Thursday, August 04, 2005

Comforter

I have been avidly praying over the past few days. Admittedly, I have a hard time with prayer, it is not easy for me to do. I can talk, oh can I talk with people, but I find it hard to understand how to talk to an Almighty God. I cannot disbelieve. Nothing inside of my being will let me, but I can't seem to understand how to form a relationship like I would a father or a friend. I do not know how to tell God what is on my mind, or what worries me. It is all so insignificant.

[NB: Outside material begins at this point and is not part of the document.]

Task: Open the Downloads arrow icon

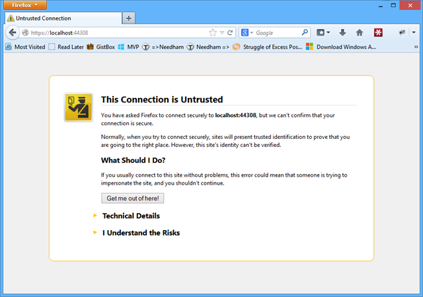Action: [x=342, y=32]
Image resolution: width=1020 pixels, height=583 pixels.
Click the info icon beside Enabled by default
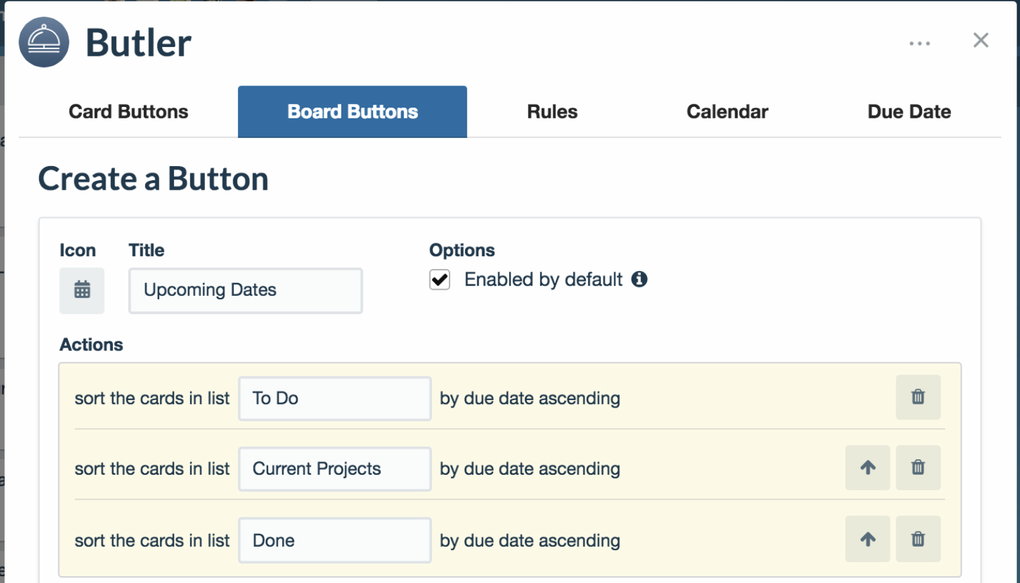(639, 279)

A few nights ago however, God reminded me of something.

The Lord is good,
a refuge in times of trouble.
He cares for those who trust in him,
Nahum 1:7
Cast your cares on the Lord
and he will sustain you;
he will never let the righteous fall.
Psalm 55:22
It is always His Love which astounds me so much. The rest of it can be learned, but when His Love is experienced, it is something incredible. When I was a few years younger, I wound up feeling very much alone one night. I was tired and upset and as the tears rushed down my cheeks, all that I wanted was a hug. All of a sudden, I felt the warm pressure of arms being wrapped around you, the all encompassing feeling of being safe in someone's arms and of escaping whatever it is that is causing all the pain. But these arms held more comfort and more safety and more love than any others I had the joy of experiencing in my lifetime.